受賞者

平成27年度<風戸研究奨励賞> 受賞

※研究者の所属等は受賞時点のものです

授賞課題:透過電子顕微鏡による結晶性分子集合体の核形成機構解明

東京大学 総括プロジェクト機構 特任准教授
原野 幸治

原野 幸治氏の研究は、さまざまな分子同士が集合する様子を高分解能電子顕微鏡を用いて実時間で観察しようとする研究で、分子集合体の核形成機構や結晶化過程を解明するためにたいへん重要な研究です。

結晶性分子集合体は、自然界でも産業界でも極めて重要な物質群のひとつですが、その性質・機能は完全に理解・制御されているとは言えません。とくに個別の分子ひとつひとつの性質からそれらの集合体がもつ物性機能を予測することは極めて困難です。分子と機能との間のつながりを理解し制御していくためには、複雑な核形成過程の解明やその集合体構造のダイナミクスを実験的に検証することが必要です。これらにより結晶構造や形態制御を通して、試行錯誤によらない固体物質機能の合理設計を目指すことが可能になります。

原野氏の研究は、この分子集合体の核形成過程を直接観察するための手法開発に重点をおいたものです。とくに、カーボンナノチューブを利用した独自のサンプリング法を用いてvan der Waals錯体のような弱い分子間力で集まった集合体でも安定に電子顕微鏡観察が可能であることを示した点で画期的です。同氏はすでに、この手法をもちいてY字型分子の結晶核前駆体の分子レベル構造を捉えることに成功しています。

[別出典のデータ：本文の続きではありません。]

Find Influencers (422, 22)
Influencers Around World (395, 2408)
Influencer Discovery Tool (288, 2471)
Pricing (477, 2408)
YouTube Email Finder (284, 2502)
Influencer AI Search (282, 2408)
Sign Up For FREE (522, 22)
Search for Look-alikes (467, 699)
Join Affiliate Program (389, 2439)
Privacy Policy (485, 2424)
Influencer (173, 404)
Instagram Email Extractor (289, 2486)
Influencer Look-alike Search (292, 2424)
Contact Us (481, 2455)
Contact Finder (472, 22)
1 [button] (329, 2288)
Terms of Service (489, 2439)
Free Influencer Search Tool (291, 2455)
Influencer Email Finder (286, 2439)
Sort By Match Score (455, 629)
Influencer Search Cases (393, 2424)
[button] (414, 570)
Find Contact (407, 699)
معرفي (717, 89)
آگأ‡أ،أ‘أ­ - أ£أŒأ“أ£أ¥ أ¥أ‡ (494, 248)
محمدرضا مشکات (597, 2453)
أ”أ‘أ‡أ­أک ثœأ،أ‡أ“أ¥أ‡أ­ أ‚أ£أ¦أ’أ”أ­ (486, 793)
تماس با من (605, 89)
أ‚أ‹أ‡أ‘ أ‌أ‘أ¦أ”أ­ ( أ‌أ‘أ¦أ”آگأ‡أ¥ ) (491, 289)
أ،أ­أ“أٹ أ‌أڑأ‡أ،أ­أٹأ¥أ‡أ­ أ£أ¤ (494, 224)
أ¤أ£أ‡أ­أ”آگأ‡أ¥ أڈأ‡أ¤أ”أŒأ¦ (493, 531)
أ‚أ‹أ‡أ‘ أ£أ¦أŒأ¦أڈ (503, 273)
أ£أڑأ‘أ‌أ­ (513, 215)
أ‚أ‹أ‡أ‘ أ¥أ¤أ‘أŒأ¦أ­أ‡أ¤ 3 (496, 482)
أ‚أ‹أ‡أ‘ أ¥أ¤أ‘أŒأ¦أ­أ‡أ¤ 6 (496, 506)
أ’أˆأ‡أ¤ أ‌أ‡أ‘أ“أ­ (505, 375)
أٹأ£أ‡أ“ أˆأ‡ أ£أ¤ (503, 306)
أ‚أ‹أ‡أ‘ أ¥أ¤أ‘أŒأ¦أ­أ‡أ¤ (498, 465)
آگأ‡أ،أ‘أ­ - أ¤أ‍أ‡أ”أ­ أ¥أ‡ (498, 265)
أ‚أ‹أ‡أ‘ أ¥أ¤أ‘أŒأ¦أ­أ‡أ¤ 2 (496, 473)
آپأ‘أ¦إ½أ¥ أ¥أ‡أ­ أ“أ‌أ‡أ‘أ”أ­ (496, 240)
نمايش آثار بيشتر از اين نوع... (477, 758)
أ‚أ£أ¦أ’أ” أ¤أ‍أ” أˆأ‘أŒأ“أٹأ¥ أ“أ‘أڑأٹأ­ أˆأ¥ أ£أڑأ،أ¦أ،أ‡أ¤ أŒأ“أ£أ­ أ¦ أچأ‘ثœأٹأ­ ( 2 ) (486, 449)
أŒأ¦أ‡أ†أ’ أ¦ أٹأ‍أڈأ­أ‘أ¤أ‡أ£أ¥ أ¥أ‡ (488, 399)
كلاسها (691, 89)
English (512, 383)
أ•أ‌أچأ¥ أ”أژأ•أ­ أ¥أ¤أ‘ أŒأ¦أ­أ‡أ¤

分子が結晶化する初期過程を直接電子顕微鏡観察する手法が開発できれば、今後多くの分野に貢献できると考えられます。原野氏の研究はとくに、金属有機構造体(MOF)の生成機構の解明や、アミロイドβペプチドの会合による繊維形成における核形成過程の観察などに応用・発展されていくものと期待されます。物質科学だけでなく、医薬・生命分野の技術革新にもつながる挑戦的な研究です。